• [EXCERPT TO READ]
╭──
The Boeing XF6B-1 / XBFB-1 was Boeing's last biplane design for the United States Navy. Only the one prototype, Model 236, was ever built; although first flying in early 1933, it rammed into a crash barrier in 1936 and the design was not pursued further.

Design and development
Ordered by the U.S. Navy on 30 June 1931, the fighter aircraft was a derivative of the Boeing F4B; it was almost entirely of metal construction, with only the wings still fabric-covered. The aircraft was powered by a 625 hp Pratt & Whitney R-1535-44 Twin Wasp engine.

The intended role of this design turned out to be uncertain. While its rugged construction was capable of withstanding high g-forces, it weighed in at 3,704 pounds (700 pounds more than the F4B), and did not have the maneuverability needed in a fighter aircraft. It was, however, suitable as a fighter-bomber, and in March 1934 the prototype was redesignated XBFB-1 in recognition of its qualities. Even so, various ideas were tried to improve its fighter qualifications, such as an improved engine cowling, streamlining around the landing gear, and even a three-bladed propeller (two-bladed props being standard).
╰──
• [INFORMATION SUPPLIED]
╭──
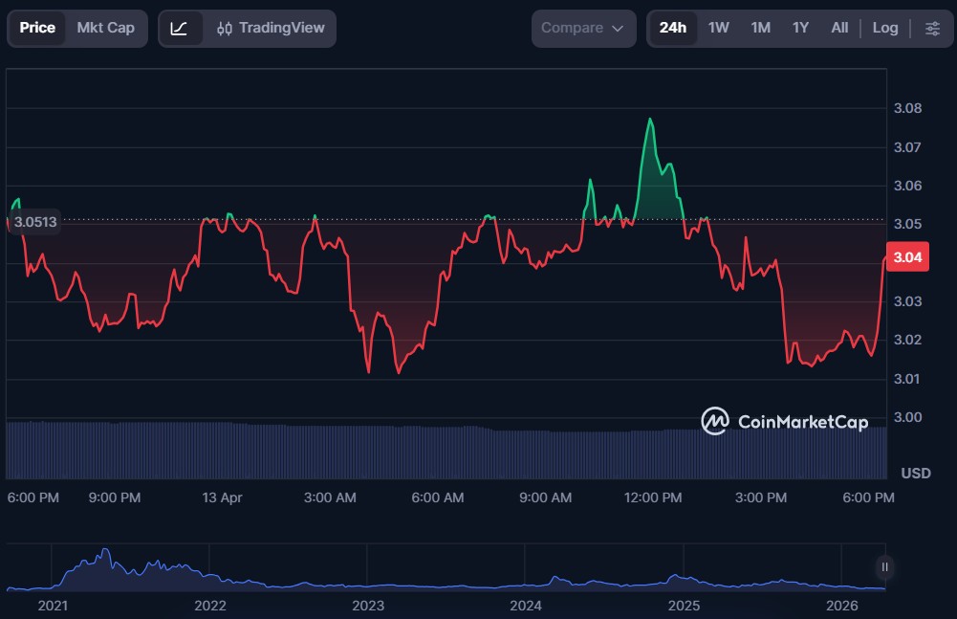Viewport: 957px width, 619px height.
Task: Click the 2024 mark in overview timeline
Action: 526,605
╰──
• [WORK TO COMPLETE]
1 – From the Boeing XF6B-1 text, reproduce everything between "Design and development" and "Twin Wasp engine.", inclusive.
2 – Write the next part of the Boeing XF6B-1 article, picking up after its final sentence.

• [ANSWERS GIVEN]
1 –
Design and development
Ordered by the U.S. Navy on 30 June 1931, the fighter aircraft was a derivative of the Boeing F4B; it was almost entirely of metal construction, with only the wings still fabric-covered. The aircraft was powered by a 625 hp Pratt & Whitney R-1535-44 Twin Wasp engine.

2 –
Operational history
Performance of the Boeing XF6B remained unsatisfactory with the U.S. Navy instead opting for the Curtiss F11C Goshawk.

Operators

United States Navy

Specifications

References

Citations

Bibliography

 The Illustrated Encyclopedia of Aircraft. London: Aerospace Publishing, 1965.
 Jones, Lloyd S. U.S. Naval Fighters. Fallbrook California: Aero Publishers, 1977, pp. 115–117. .
 Taylor, Michael J. H. Jane's Encyclopedia of Aviation. London: Studio Editions, 1989. .
 World Aircraft Information Files. London: Bright Star Publishing, 1985.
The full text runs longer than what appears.